Scoreboard: Crimean unease

European markets took the brunt of escalating tensions surrounding Crimea’s planned referendum.

Another bout of China pessimism and tensions on the Crimean peninsula dominated market pricing again. Concerns have grown that China’s economy is slowing, perhaps sharply, although the term ‘hard landing’ hasn’t appeared yet. But we normally see this China pessimism flare up once or twice a year.

News is sparse I guess. Crimea is more serious and the stakes are rising again. The G7 issued a statement saying that Russia should give up its territorial ambitions. In the US, Secretary of State John Kerry said that if Russia “annexed” Crimea, sanctions could “get ugly, and fast”. The issue is that the US and Europe want to do everything they can to avoid a potentially embarrassing referendum this weekend. The referendum is more than likely going to show huge support for Crimea to join Russia, which of course makes it very difficult for any government to condemn. It’s hard for a government to say they support and defend democracy -- are champions of freedom -- but then turn around and act deliberately to undermine it. Very awkward indeed.

Equities saw the most action in Europe, which is bearing the brunt of the Crimean crisis. The Dax is off another 1.3 per cent, the CaC is down 1 per cent and the FTSE100 is off 1 per cent. US markets outperformed, but haven’t done much in truth. Just hovered around zero. Initially the S&P500 had put on a couple of points -- just in the black -- but as I write, the index is down 0.1 per cent (1865). The Dow is then off 50 points to 16,301, while the Nasdaq is 0.1 per cent higher (4311). By sector, tech and utilities outperformed, both putting in a decent performance. On the downside were industrials.

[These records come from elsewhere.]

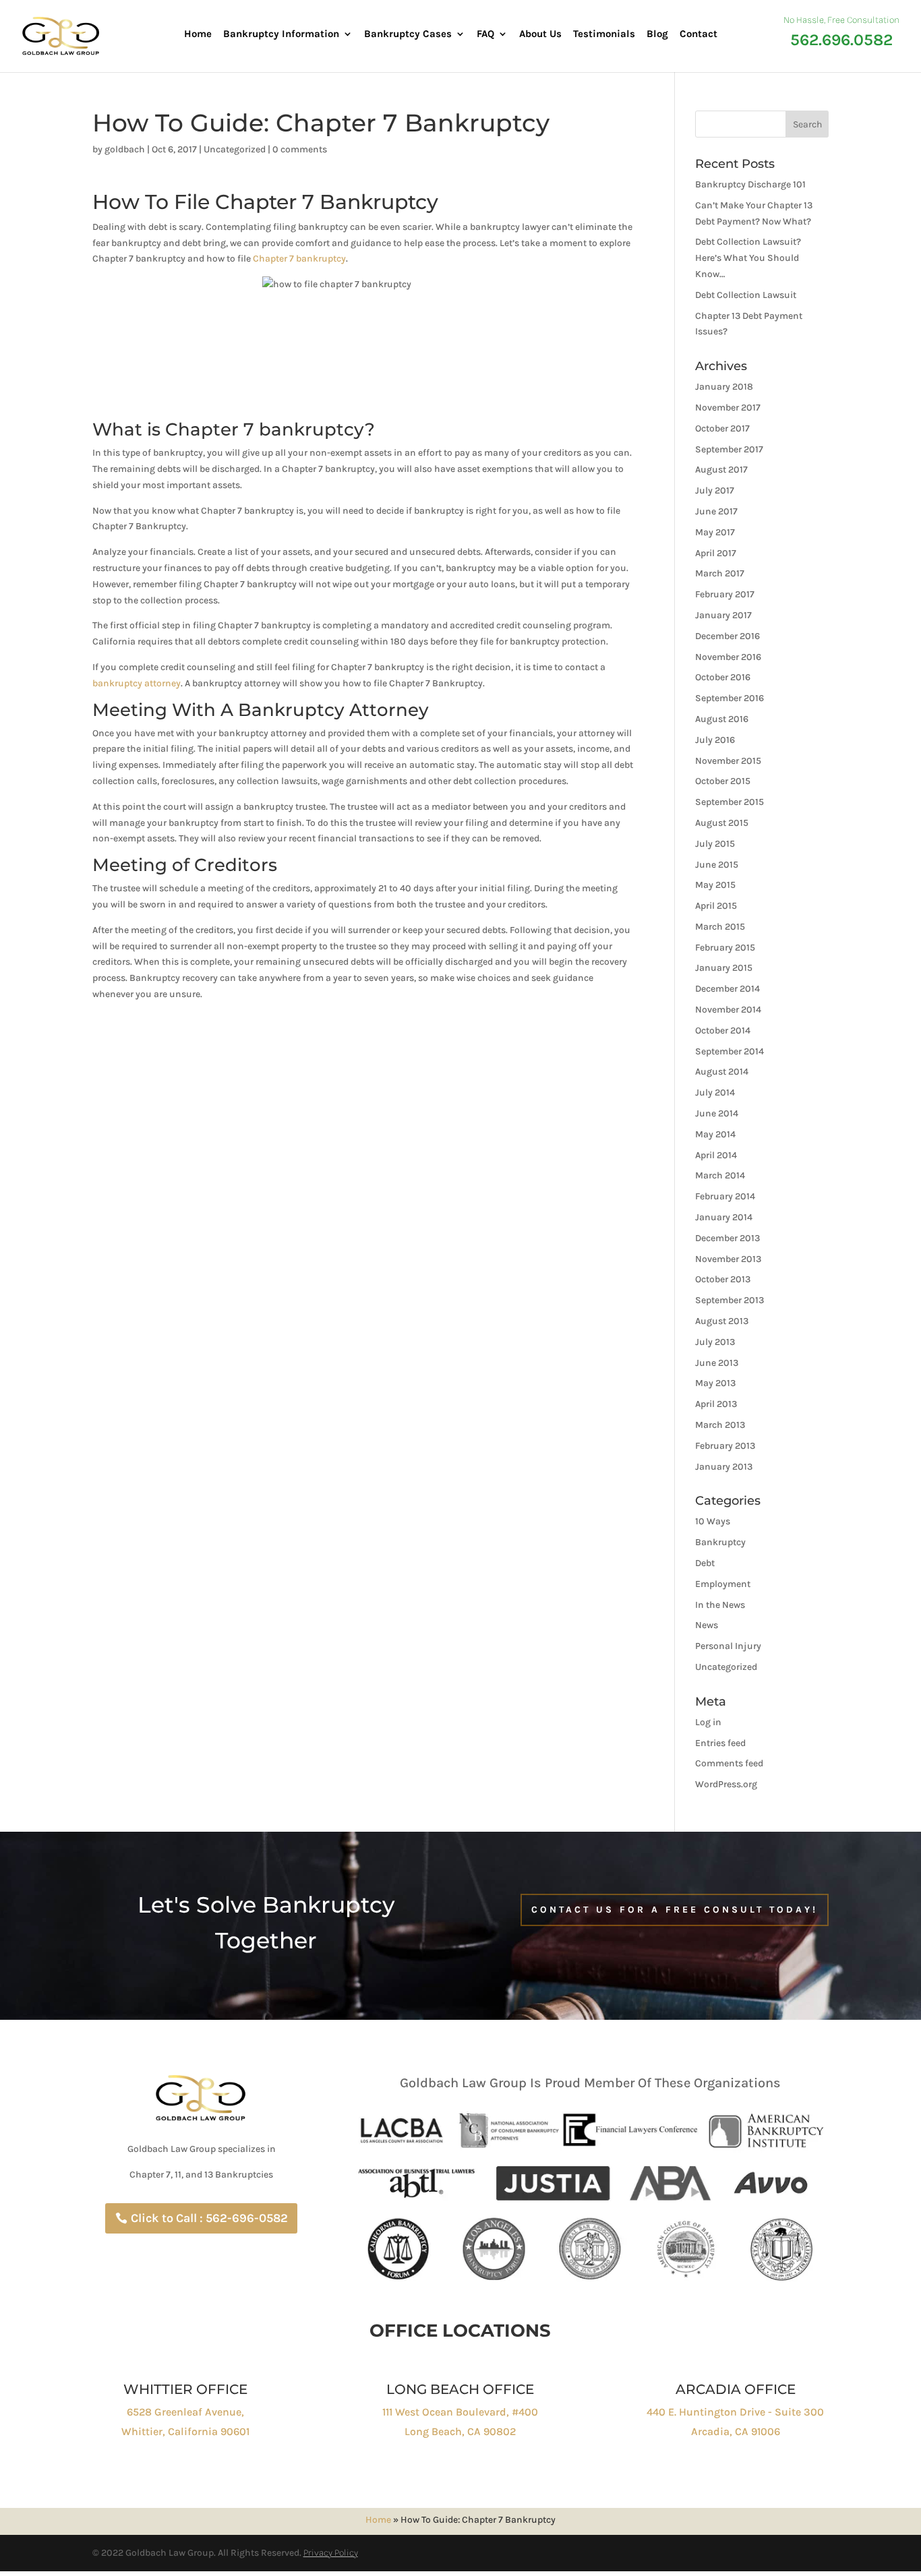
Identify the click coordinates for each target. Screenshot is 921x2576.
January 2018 (724, 386)
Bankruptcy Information (281, 34)
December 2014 (727, 988)
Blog (657, 34)
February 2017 (724, 594)
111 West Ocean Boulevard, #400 (460, 2411)
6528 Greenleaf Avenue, (185, 2411)
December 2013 (727, 1238)
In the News (720, 1605)
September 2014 (729, 1051)
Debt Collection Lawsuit (745, 295)
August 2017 (721, 469)
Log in (708, 1722)
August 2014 (721, 1071)
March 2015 (720, 926)
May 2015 (715, 885)
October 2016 (722, 677)
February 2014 (725, 1196)
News (706, 1625)
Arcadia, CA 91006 (735, 2431)
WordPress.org (726, 1784)
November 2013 (728, 1259)
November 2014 (728, 1009)
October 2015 (722, 781)
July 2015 (715, 843)
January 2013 (723, 1466)
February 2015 (725, 947)
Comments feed (729, 1763)
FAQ (485, 34)
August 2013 (721, 1321)
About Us (540, 34)
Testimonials (604, 34)
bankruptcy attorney (136, 683)
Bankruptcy (720, 1542)
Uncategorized (235, 149)
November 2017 (728, 407)
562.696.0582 (841, 40)
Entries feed (720, 1743)
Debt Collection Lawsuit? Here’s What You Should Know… (748, 258)
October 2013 (722, 1279)
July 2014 (715, 1092)
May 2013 (715, 1383)
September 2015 (729, 802)
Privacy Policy (330, 2552)
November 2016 (728, 657)
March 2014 (720, 1175)
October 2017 (722, 428)
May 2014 (715, 1134)
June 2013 (716, 1363)
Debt (705, 1563)
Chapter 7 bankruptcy (299, 258)
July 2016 (715, 740)
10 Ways (712, 1521)
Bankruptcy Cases (408, 34)
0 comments (299, 149)
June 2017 (716, 511)
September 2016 (729, 698)
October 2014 (722, 1030)
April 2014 (716, 1155)
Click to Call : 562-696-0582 (209, 2218)
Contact (698, 34)
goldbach (125, 149)
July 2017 (714, 490)
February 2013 (725, 1445)
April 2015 (716, 905)
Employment (722, 1584)
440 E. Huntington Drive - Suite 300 (735, 2411)
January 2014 (723, 1217)
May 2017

Commodities were bid for a change, gold putting on another $21 to sit at $1367 while silver was 2.5 per cent higher. Copper halted its recent price drop and rose 0.2 per cent. Crude had an interesting session on WTI -- the US has decided to release some oil from the strategic petroleum reserve. They said it’s only a practice run for the real thing -- if they ever needed to do that. The government also noted that it had nothing to do with events in Ukraine as they’ve been “planning this for months”. WTI fell 1.8 per cent to $98.24, although Brent was flat at $102.7.

Forex saw the Australian dollar push higher, rising about 40 pips to 0.8992 US cents. Elsewhere, we saw the euro rise about 50 pips to 1.3907, while the British pound was little changed at 1.6619. The yen is otherwise at 102.95.

Rates news saw US Treasuries rally overnight -- the 10-year Treasury yield slipped 24 pips to 2.721 per cent. The five-year yield is at 1.58 per cent and the two-year is at 0.36 per cent.

Elsewhere, the Reserve Bank of New Zealand raised the cash rate to 2.75 per cent from 2.5 per cent, stating that the economy had “considerable momentum”. Policy makers are also worried by New Zealand’s housing boom and had already introduced macro prudential controls to try and take some heat out of the market. The bank’s governor said that “the bank is seeking to ensure that the economic expansion can be sustained”. A good place to start is by ensuring rates don’t get too low in the first place. There wasn’t a lot of data otherwise -- eurozone industrial production fell 0.2 per cent in January after a 0.4 per cent fall.

In markets today, the key Aussie data will be employment at 1130 AEDT. The consensus is that 15,000 jobs were created, while the unemployment rate is forecast to rise to 6 per cent. This afternoon, around 1630 AEDT, we see Chinese industrial production and retail sales. Tonight the key data includes US retail sales, jobless claims and business inventories.

Have a great day…

Adam Carr is a leading market economist.